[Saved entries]
::::

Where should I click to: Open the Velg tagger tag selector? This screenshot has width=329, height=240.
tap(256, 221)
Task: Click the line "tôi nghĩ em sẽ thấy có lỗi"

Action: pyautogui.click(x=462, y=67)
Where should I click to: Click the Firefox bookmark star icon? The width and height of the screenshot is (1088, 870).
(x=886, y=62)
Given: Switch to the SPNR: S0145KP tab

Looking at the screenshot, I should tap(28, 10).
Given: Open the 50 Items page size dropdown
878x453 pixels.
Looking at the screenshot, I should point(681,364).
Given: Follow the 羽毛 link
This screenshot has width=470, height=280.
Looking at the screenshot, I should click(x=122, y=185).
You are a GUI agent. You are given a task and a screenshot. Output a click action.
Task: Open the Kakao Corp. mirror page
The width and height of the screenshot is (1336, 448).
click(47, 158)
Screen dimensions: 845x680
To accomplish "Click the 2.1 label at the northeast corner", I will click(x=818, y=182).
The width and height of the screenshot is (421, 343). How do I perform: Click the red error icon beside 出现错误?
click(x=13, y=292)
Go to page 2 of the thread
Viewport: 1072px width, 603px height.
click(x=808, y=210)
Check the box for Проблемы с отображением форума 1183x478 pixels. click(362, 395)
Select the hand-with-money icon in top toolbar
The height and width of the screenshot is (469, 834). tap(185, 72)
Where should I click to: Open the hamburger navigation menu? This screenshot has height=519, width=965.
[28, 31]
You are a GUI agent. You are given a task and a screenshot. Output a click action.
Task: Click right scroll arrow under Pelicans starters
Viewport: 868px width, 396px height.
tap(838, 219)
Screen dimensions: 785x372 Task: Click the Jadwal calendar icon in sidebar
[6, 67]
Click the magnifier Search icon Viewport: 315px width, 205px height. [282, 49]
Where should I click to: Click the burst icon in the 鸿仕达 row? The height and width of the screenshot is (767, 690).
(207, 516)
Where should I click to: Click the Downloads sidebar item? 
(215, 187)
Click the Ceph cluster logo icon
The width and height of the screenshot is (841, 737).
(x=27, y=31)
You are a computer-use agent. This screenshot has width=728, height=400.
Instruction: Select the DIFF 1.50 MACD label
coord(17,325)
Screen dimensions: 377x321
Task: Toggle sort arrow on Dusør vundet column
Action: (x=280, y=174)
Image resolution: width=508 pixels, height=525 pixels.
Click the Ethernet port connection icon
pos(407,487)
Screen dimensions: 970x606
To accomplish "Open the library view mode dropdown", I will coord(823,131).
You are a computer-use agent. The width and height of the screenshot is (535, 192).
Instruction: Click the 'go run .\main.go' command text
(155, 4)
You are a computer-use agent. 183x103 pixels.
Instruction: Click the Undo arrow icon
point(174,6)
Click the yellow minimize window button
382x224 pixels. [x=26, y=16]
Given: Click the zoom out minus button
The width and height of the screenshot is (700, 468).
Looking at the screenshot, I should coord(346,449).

::::

**Task objective:**
Based on the records above, how many lines hold the string "will"? Answer with the number by itself.

**Solution to this exercise:**
2